Fabien D.

Kamerun

Maschinenbau

10/2013

Freigeist

Trifft man Fabien Crescence Diffe Kamga, hat er fast immer einen Block für Skizzen dabei. Er ist leidenschaftlicher Maler und versteht sein Handwerk richtig gut. Seine Bilder sind abwechslungsreich, farbintensiv und voller Dynamik. Er durfte schon öfter auf Ausstellungen in Hamburg, Göttingen oder Bremen seine Bilder präsentieren.

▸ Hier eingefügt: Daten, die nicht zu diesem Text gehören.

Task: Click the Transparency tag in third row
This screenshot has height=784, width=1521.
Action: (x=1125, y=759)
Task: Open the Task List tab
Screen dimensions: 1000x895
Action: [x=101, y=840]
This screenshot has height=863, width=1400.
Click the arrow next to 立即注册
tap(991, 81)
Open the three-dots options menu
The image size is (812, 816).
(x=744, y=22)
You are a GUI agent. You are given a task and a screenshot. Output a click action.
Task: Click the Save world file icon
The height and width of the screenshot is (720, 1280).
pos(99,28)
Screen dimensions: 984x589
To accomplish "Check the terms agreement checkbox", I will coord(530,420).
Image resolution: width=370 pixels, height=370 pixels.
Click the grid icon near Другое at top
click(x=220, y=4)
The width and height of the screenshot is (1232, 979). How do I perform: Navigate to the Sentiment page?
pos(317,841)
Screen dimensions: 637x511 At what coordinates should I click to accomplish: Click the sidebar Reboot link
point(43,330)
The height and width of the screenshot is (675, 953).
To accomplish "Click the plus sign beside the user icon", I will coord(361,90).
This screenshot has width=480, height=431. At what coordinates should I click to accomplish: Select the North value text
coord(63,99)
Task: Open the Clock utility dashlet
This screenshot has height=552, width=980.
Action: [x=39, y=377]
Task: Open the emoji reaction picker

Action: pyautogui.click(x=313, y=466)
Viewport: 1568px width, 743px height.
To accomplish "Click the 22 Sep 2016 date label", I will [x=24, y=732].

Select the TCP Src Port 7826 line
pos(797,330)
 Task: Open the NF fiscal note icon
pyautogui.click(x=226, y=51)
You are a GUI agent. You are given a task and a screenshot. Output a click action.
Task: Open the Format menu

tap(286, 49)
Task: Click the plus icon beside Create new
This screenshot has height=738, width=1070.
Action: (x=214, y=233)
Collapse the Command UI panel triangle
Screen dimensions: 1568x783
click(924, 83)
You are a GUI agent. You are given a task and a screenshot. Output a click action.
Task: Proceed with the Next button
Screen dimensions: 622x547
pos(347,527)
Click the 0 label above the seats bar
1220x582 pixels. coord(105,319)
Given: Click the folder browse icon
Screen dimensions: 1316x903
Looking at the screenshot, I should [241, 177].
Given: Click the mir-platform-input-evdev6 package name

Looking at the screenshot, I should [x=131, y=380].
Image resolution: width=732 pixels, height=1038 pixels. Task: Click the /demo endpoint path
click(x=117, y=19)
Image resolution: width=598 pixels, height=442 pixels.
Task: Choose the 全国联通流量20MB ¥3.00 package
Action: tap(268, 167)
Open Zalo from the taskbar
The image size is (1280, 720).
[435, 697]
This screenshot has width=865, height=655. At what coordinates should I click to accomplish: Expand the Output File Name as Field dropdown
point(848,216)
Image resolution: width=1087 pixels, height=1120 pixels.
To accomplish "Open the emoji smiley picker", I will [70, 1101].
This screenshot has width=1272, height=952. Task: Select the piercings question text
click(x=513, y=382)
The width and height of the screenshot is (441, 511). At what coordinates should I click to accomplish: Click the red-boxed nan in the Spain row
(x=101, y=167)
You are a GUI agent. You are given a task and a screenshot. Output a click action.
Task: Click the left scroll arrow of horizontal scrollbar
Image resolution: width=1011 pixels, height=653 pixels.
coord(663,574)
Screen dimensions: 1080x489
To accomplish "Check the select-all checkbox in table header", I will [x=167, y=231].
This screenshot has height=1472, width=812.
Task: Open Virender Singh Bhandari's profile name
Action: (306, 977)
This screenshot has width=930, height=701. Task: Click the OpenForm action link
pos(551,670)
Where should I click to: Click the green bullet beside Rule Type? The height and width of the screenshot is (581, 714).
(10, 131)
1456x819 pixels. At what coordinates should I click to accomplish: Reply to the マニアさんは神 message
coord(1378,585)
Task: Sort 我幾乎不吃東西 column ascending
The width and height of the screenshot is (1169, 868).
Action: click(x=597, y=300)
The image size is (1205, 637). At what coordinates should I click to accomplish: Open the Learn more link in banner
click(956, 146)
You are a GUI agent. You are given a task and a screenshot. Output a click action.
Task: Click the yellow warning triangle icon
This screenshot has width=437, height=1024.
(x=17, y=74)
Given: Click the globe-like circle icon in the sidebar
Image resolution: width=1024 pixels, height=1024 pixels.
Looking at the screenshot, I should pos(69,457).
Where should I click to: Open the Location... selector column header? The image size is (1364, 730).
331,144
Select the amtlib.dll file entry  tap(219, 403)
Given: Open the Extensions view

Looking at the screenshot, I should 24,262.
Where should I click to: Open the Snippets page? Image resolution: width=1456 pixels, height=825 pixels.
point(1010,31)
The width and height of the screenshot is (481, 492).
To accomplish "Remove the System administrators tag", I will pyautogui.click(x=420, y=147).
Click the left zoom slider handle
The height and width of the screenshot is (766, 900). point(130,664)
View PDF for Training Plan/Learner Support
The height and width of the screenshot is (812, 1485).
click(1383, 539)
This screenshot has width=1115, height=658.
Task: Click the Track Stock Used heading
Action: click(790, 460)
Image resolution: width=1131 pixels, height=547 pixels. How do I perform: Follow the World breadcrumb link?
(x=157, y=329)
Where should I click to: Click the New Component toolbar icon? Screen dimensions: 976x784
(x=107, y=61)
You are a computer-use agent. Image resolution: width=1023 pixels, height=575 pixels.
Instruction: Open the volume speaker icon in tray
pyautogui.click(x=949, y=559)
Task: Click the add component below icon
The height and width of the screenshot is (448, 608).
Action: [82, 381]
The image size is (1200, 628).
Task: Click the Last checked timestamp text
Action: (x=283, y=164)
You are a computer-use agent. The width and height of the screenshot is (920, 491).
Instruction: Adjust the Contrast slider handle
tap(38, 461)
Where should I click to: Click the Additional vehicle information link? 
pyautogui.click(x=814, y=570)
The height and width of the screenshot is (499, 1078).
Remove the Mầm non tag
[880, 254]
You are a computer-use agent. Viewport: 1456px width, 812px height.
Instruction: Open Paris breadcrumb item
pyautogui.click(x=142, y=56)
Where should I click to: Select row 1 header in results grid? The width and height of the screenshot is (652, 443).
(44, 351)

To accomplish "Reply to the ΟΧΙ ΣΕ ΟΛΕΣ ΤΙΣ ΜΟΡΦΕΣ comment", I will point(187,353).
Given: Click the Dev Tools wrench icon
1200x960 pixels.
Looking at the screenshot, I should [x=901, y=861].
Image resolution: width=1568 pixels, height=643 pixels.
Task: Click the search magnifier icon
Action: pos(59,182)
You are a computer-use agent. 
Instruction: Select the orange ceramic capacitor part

Mit Künstlerseele zum Maschinenbaustudent

Fabien liebt die Malerei, und so ist es überraschend, dass diese Künstlerseele sich für ein Maschinenbaustudium entschieden hat. Gleich nach dem Abi verspürte er den Wunsch, zu studieren. Zunächst folgte aber eine Tätigkeit im Kulturzentrum in Kamerun. Dort machte man ihn auf die Möglichkeit aufmerksam, sein Studium in Deutschland zu absolvieren. Mit der Hilfe des DAAD, des Deutschen Akademischen Austauschdienstes, bewarb er sich in Clausthal-Zellerfeld und erhielt eine Zusage. Die Stadt im Harz war, abgesehen von einem vorgeschalteten Kurzaufenthalt in Karlsruhe, sein erster Kontakt mit Deutschland. „Zum Glück bin ich bereits im September nach Clausthal gekommen,“ erzählt Fabien rückblickend.

Winter in Clausthal bedeutet Schnee

„Meinen ersten Schnee habe ich im November gesehen“, fügt er lachend hinzu. In seiner Heimat liegt die Durchschnittstemperatur bei etwa 20 Grad. So war das Wetter mit die größte Umstellung für Fabien. Weniger unterkühlt ist das Klima zwischen ihm und seinen Kommilitonen. Der Kameruner fühlt sich wohl in Clausthal. Alle begegnen ihm positiv und sind sehr offen. Er mag diese entspannte Atmosphäre. Am Studium selbst schätzt er vor allem den Praxisbezug. „Es ist im Vergleich zu Kamerun viel stärker auf den späteren Beruf ausgerichtet“, stellt der Student fest. „Außerdem ist die Ausstattung, zum Beispiel im Labor, sehr gut. Meine Freunde in meiner Heimat machen immer große Augen, wenn sie sehen, wie wir hier lernen“, berichtet Fabien. Trotz dieser Annehmlichkeiten muss der Student auch ein bisschen kämpfen.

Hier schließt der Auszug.